This organic transistor is robust under high temperature medical sterilization processes. The high thermal stability of the gate layer was confirmed by a cooperative structural analysis using a synchrotron radiation beam at Brookhaven National Laboratory’s (BNL) Synchrotron Light Source (NSLS). The study is reported in BNL News and published online in Nature Communications on 6th March 2012*. This research is carried out as an ERATO Project of JST.
In a serious aging society with a declining birth rate, electronics are increasing their importance in health and medical areas. On this background, the expectation is getting higher on a flexible organic transistor, which is a soft electronic switch. Manufacturing of a flexible transistor on a bio- compatible polymeric film is not too difficult. For practical implementation, however, high temperature stability and low operating voltages are challenging problems with the best match of its softness and bio-compatibility.

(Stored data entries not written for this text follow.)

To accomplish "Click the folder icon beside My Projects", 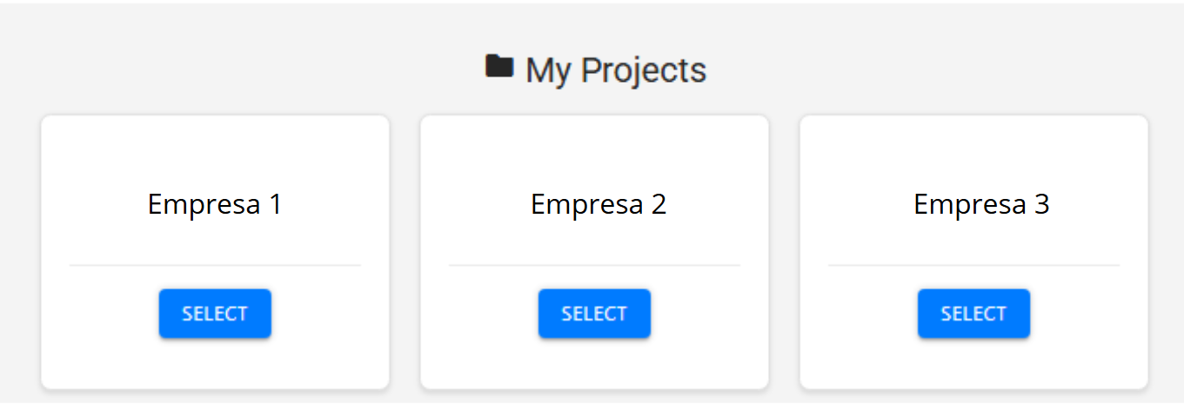I will tap(498, 67).
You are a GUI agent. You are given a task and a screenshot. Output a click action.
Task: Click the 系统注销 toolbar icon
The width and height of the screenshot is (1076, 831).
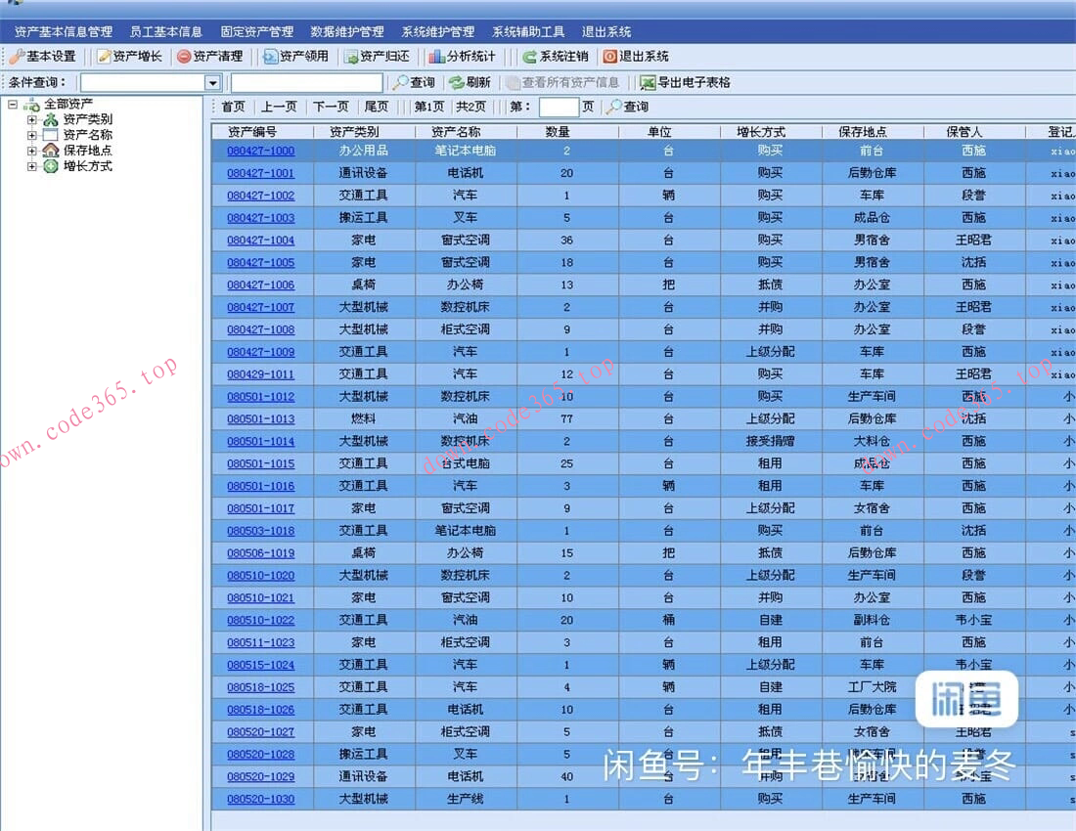529,57
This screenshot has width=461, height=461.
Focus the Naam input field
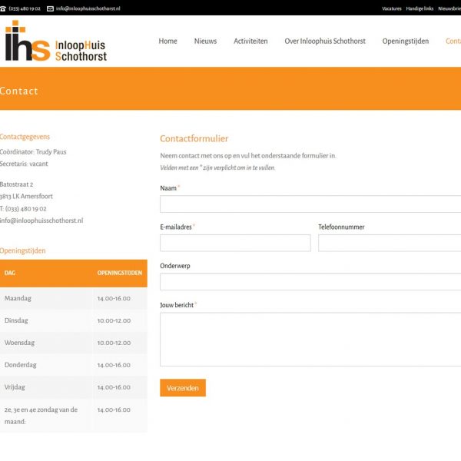pos(310,204)
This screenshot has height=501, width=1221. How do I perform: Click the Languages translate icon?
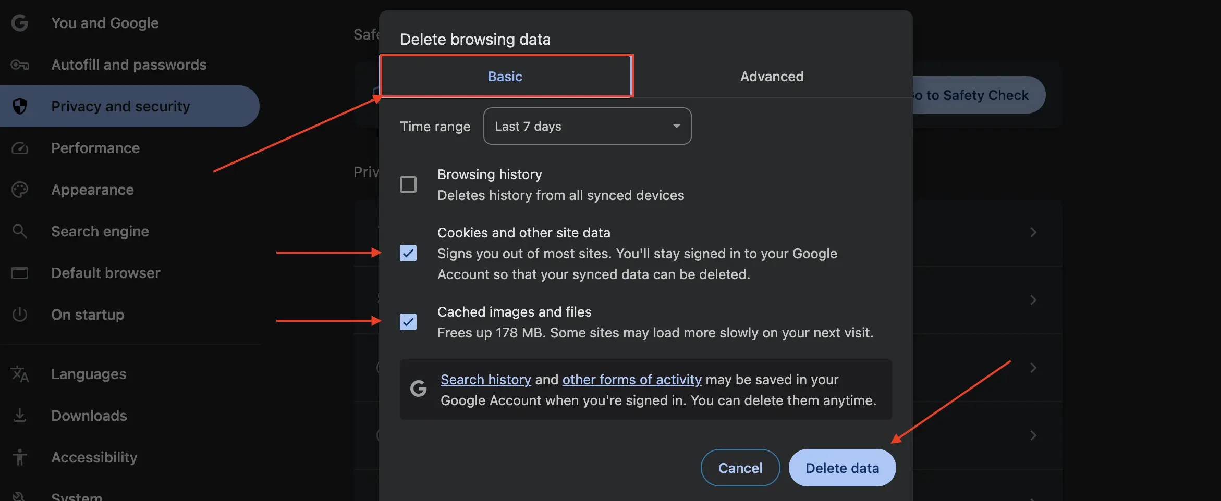click(20, 373)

The international research team has succeeded in manufacturing an organic transistor on a polymeric film that has a high thermal stability up to 150°C or higher and the low driving voltage of 2 V with high mobility of 1.2 cm2V−1s−1 at the same time. The new type organic transistor can be sterilized in a standard sterilization process (150°C heat treatment). The key technology to realize the heat resistant organic transistor with low driving voltage is the development of a new insulating film comprising an ultra-thin (--2 nm) and densely packed layer named self-assembled monolayer (SAM).
Research team seems to expect such applications as long implantable devices and some medical devices like a smart catheter, and thin film medical sensors.